In the process of upgrading an Elm app to 0.19, I’ve hit the following snag. I have a module that looks something like this:
module Widget exposing (Widget, index, toString)
type alias Widget = { index: Int, name: String }
index : Widget -> Int
index = .index
toString : Widget -> String
toString { index, name } = "Widget " ++ name ++ " number " ++ String.fromInt index
The issue is that the record destructuring in the last line rebinds the name index, and so is disallowed by the compiler in 0.19. The choices to avoid this are:
rename the accessor function index
rename the fields of the record
don’t use a record type but rather type Widget = Widget String Int
don’t use record destructuring, but rather:
toString widget =
let
nam = widget.name
idx = widget.index
in
"Widget " ++ nam ++ " number " ++ String.fromInt idx
However, the original code feels to me like something that ought to work. I can’t decide if this is because
rebinding top-level module names ought to be allowed (but not rebinding names in nested scopes within a single toplevel definition, which I agree it is sensible to disallow)
there should be some kind of exception to the no-rebinding rule for record destructuring, since the names used there must correspond to the names in the record and cannot be freely chosen by the programmer (imagine the case where the Widget type was not under my control but was imported from some other library I used)
my intuitions are mistaken (always a possibility); the structure of the code sample above needs to be changed in one of the ways I listed (or one that I did not think of)
In any event, I thought I would make a post to see what others thought about the situation.
That’s indeed a better alternative to the code I wrote under solution 4. Thanks for spotting it! I think the general question still remains though: is this a situation in which record destructuring should be avoided?

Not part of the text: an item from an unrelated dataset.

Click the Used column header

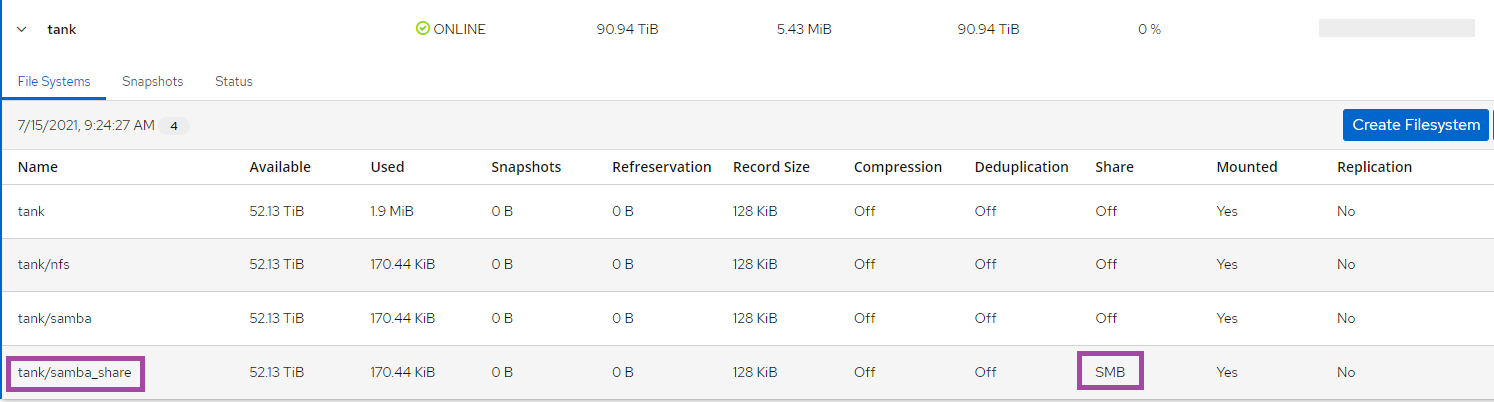click(387, 167)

I think the consistent solution would be to remove record destructuring from the language. I’ve yet to run across a situation where referencing record fields explicitly as in @hpate’s reply isn’t clearer.

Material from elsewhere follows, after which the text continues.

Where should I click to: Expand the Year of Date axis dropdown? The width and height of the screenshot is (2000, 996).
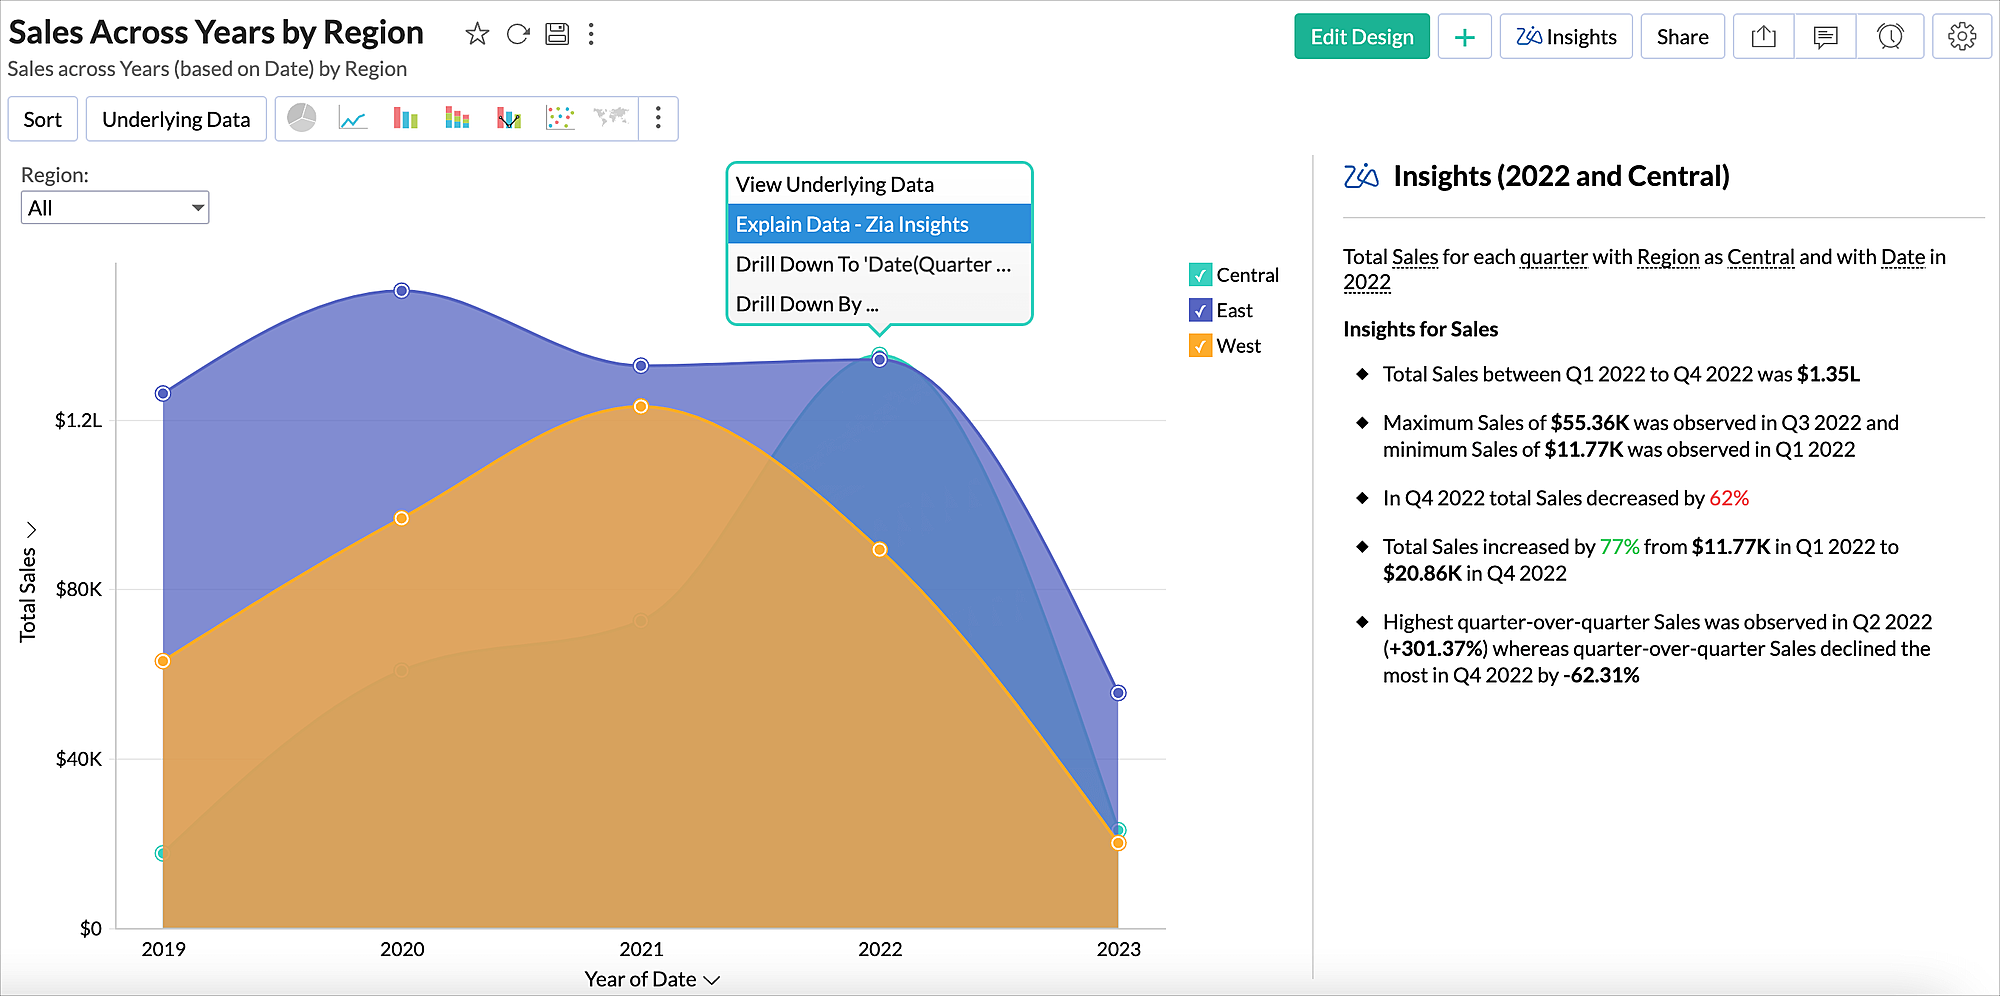(712, 980)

Please, no. Pattern matching for function and let args is something I use every day. I would much rather return to the norm in languages with lexically bound identifiers, shadowing being normal and expected. I even like Elixir’s rebinding of the same variable more than once in a single let. I’d rather say model 10 times, knowing that each one intentionally shadows the one in its scope, than model2, model3, etc., and then get confused which one to reference and miss some state.
My (albeit not extensive) understanding is that in a declarative functional language like elm, it is better practice to avoid naming with (procedural) verbs lite get and to. I think there is a genuine blurring of the lines between what records might hold and functions that access them which does making non-conflicting naming more challenging.

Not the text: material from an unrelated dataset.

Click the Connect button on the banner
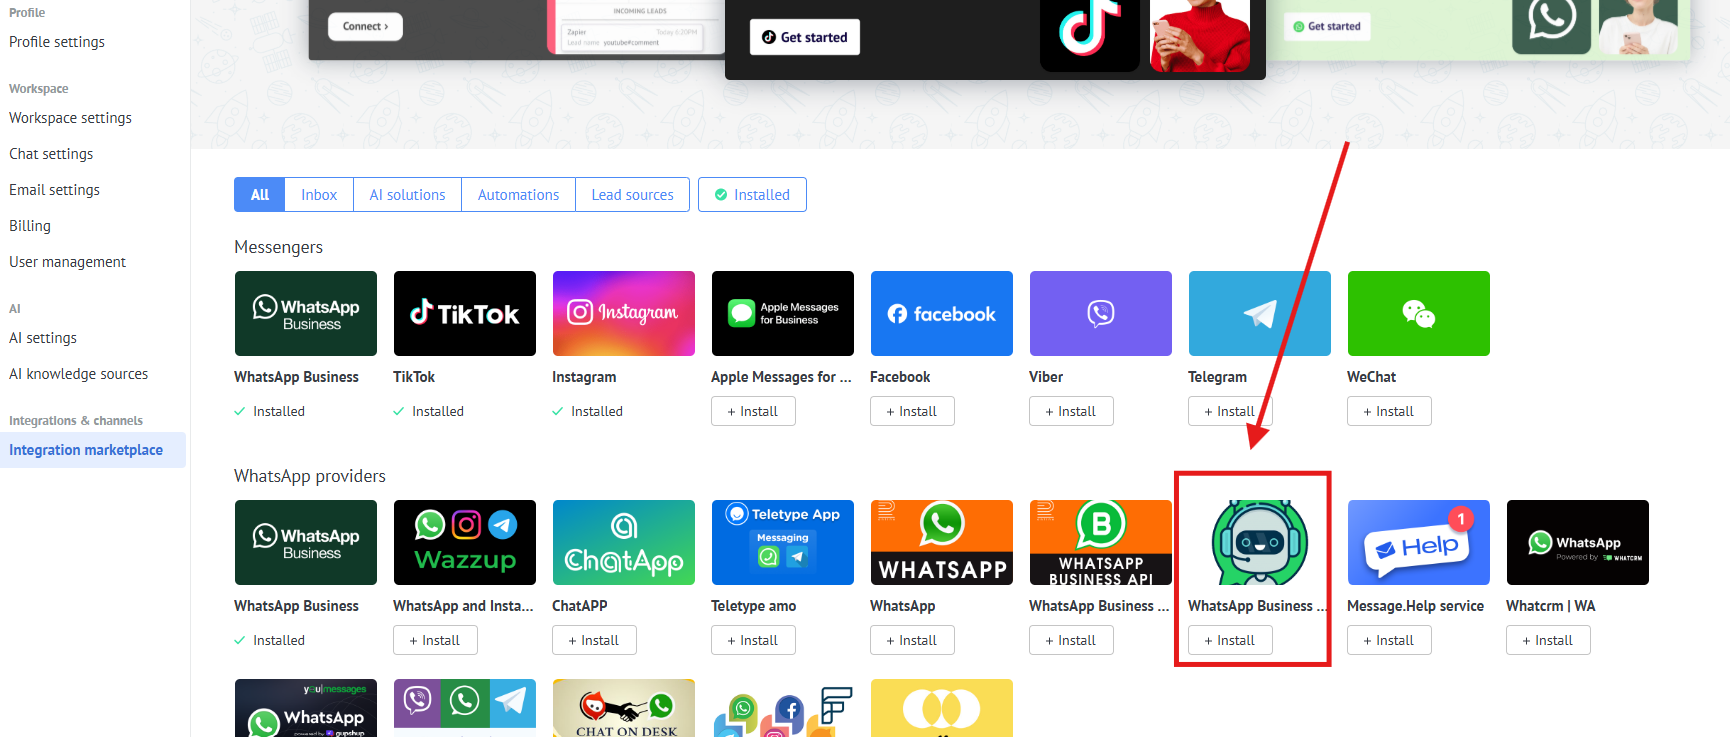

Another observation is that if you expose the Widget alias, it is obvious to any consumer of it that .index will extract that field, so does it really need a top-level accessor function?
Well, in the underlying code index is a lens (from the monocle library), so it’s not exactly equivalent to an accessor function.
But more generally a getter function like Widget.index is for use by other modules when accessing a widget’s index. In that way, if the representation of widget indexes changes in the future, code that manipulates widgets and their indices won’t break; I just have to make the corresponding change to Widget.index. Using .index record accessors would mean that a change in representation would need to be matched by changes everywhere the code does myWidget.index (across many modules).
It’s not just destructuring though, its documenting which fields of Widget are actually required by the toString function. Should Widget later grow to be more complicated, we can see at a glance that toString only actually uses the index and name fields. I think being able to reason like this about complicated code when trying to track down problems is a huge gain, and would be very sorry to lose the ability to pattern match like this.
(Of course I’m not saying any of that is required in a simple case like that.)